QUESTIONS
(1) Condensez sous forme de liste le paragraphe de la chronique qui commence par « Le scénario est découpé », en gardant ses faits principaux.
(2) Poursuivez la chronique sur la bande dessinée « Pas de pitié pour les indiens » à partir de sa dernière phrase.

TEXTE EXTRAIT
******************************
Chronique de Serres et d’ailleurs V (40)

Auditrices et auditeurs qui m’écoutez, bonjour. L’été est là et d’aucuns se demandent ce qu’ils vont lire pendant les moments de farniente qu’ils pourront arracher à leur labeur. Alors, je vais y aller de mon conseil pour une lecture d’été. Je propose une bande dessinée qui s’appelle « Pas de pitié pour les indiens », écrite et dessinée par Nicolas Dumontheuil et publiée en 2020 chez Futuropolis. Si je parle de cette bédé, c’est parce que l’histoire est située à Beaumont en Quercy mais c’est en réalité de Beauville qu’il s’agit. Donc en Pays de Serres. Et si je vous dis cela, c’est parce que l’action se déroule en 1976 lorsque l’auteur avait 8 ans. Il était le fils des instit’s de l’école du village. Or, ce village était le chef-lieu d’un canton où j’ai habité plus de 50 ans. J’ai reconnu un certain nombre de protagonistes même si je n’étais qu’un paysan perdu avec ses vaches au fond des pétruques, à 5 kilomètres du chef-lieu, paysan qui ne pouvait se targuer ni d’être parent d’élève ou notable ou babacool, hippie estampillé
Le scénario est découpé en treize histoires qui s’enchaînent les unes aux autres et dont les héros sont Jules, Titi et Jean, le narrateur. Leurs aventures ne sont pas piquées des vers, je ne les raconterai pas toutes mais la dernière a le grand mérite de rappeler une belle histoire, celle de trois indiens sioux, une femme et deux hommes, qui, en 1736, avaient été ramenés en bateau pour être présentés au roi à Versailles. Le roi Louis XV avait été fort aise de zieuter ces indigènes mais une fois la cour lassée d’eux, ils furent virés du palais sans plus de cérémonie. Livrés à eux-mêmes dans Paris, ils vivaient de tours et de mendicité, comme des saltimbanques. En fin de compte, ils quittèrent la ville et partirent vers le sud, travaillant comme saisonniers et finirent par arriver à ce bourg, Beaumont/Beauville, à l’époque 1 200 habitants, où l’on s’émut de leur histoire. La population du village décida de se cotiser pour payer le voyage de retour des sioux. Ils mirent un an pour réunir la somme et, cela laissa le temps à un jeune villageois de s’éprendre de la belle et mystérieuse indienne qui toutefois était déjà fiancée et promise à un guerrier de sa tribu. Toute union était impossible et les trois indiens repartirent chez eux. Mais l’amoureux ne pouvait oublier sa belle indienne et il s’embarqua plus tard pour l’Amérique où il put retrouver la tribu et la femme qui, désormais, était libre car son guerrier de mari avait été tué. Ils purent donc se marier et le villageois vécut dans la tribu jusqu’à sa mort. C’est en 1973 que « La demoiselle rouge » du village découvrit la trace de cette histoire dans les archives de la mairie. Des contacts ont été pris de l’autre côté de l’Atlantique, des jumelages ont été décidés puis, à l’été 1976 un bus entier d’indiens débarqua à Beaumont, dans la joie et pour la fête.
******************************
Extraits du jeu de données
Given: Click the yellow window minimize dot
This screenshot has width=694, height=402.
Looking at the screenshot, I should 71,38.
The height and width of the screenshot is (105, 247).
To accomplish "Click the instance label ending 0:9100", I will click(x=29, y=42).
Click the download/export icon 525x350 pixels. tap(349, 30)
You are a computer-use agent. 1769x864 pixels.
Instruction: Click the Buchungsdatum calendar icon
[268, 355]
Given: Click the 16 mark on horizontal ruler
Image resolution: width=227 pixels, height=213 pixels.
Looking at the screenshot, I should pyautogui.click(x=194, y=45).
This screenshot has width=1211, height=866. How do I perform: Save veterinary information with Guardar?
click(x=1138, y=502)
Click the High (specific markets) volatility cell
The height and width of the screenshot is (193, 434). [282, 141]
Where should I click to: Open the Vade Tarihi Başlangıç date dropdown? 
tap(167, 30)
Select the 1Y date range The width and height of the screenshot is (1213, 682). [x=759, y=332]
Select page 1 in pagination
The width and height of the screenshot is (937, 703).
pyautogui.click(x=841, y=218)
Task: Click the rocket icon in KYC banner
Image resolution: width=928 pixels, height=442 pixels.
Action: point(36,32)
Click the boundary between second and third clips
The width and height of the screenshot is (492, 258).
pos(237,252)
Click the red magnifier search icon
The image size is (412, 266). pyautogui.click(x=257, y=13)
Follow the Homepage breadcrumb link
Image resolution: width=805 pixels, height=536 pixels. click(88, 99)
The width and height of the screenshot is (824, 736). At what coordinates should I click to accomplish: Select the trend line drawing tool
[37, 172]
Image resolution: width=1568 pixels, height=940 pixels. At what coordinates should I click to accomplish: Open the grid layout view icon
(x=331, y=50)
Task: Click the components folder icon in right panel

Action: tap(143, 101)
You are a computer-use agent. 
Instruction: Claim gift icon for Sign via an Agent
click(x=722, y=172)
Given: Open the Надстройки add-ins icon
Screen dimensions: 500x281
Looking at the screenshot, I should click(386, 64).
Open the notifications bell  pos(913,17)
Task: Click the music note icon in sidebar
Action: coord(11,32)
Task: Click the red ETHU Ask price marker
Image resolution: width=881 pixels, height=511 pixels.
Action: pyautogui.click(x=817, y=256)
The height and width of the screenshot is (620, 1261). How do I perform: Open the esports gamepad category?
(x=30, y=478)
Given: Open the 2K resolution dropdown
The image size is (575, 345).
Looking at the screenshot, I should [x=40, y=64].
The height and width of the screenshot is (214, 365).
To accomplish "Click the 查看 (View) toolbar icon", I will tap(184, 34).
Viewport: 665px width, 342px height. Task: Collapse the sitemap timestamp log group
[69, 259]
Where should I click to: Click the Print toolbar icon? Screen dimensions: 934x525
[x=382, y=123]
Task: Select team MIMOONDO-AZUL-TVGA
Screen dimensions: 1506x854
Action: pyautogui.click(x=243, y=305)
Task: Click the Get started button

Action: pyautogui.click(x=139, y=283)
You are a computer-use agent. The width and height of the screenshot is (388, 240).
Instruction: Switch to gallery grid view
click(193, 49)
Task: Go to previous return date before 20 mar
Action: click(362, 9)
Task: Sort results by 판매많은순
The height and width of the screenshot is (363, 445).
******************************
RÉPONSES CI-DESSOUS
(1)
- La bande dessinée se compose de treize histoires enchaînées, dont les héros sont Jules, Titi et Jean, le narrateur.
- La dernière rappelle l'histoire de trois Sioux, une femme et deux hommes, amenés en 1736 à Versailles pour être présentés à Louis XV, puis chassés du palais une fois la cour lassée d'eux.
- Après avoir vécu de tours et de mendicité à Paris, ils partent vers le sud comme saisonniers et arrivent à Beaumont/Beauville, qui compte alors 1 200 habitants.
- Les villageois se cotisent pendant un an pour payer leur retour. Entre-temps, un jeune villageois s'éprend de l'Indienne, déjà promise à un guerrier de sa tribu.
- Plus tard, il part pour l'Amérique et la retrouve veuve. Il l'épouse et vit dans la tribu jusqu'à sa mort.
- En 1973, « La demoiselle rouge » du village découvre cette histoire dans les archives de la mairie. Des contacts et des jumelages suivent, et à l'été 1976 un bus entier d'Indiens arrive à Beaumont pour une fête.

(2)
Toutes les histoires de ce livre sont amusantes mais l’une ou l’autre sont poignantes comme lorsque le gamin Jules voit partir sa mère en ambulance pour l’hôpital psychiatrique. On avait déjà retrouvé la figure haute en couleurs du curé, son oncle, personnage quasiment historique du village, fort en gueule autant redouté qu’espéré dans toutes ses manifestations, le dessinateur le caricature avec justesse jusqu’à cette image qui exprime toute la détresse de l’enfant et de l’adulte, l’oncle et le neveu.
J’aime beaucoup le dessin, clair, expressif et plein de références. Ce qui m’a frappé, ce sont les yeux des personnages qui dépeignent chez les enfants une incrédulité face au monde et aux évènements. J’apprécie aussi la lisibilité du texte, bien construit, bien articulé.

Alors, juste une observation amusante : on nous parle de babas qui habitent un tipi à quelques kilomètres de Beaumont et qui n’auraient, parait-il, pas eu de télévision. Peut-être n’en avaient-ils pas en 1976 mais à cette époque, à mon étonnement de voir en passant le tipi équipé d’une antenne, on m’apprit qu’ils s’étaient équipés en urgence pour suivre une coupe du monde de football. Le foot aiderait-il à se désaccoutumer des paradis artificiels… ?

Merci Nicolas Dumontheuil de m’avoir fait vivre, le temps d’une bande dessinée de 90 pages, un village et une époque où moi aussi j’ai traîné mes guêtres.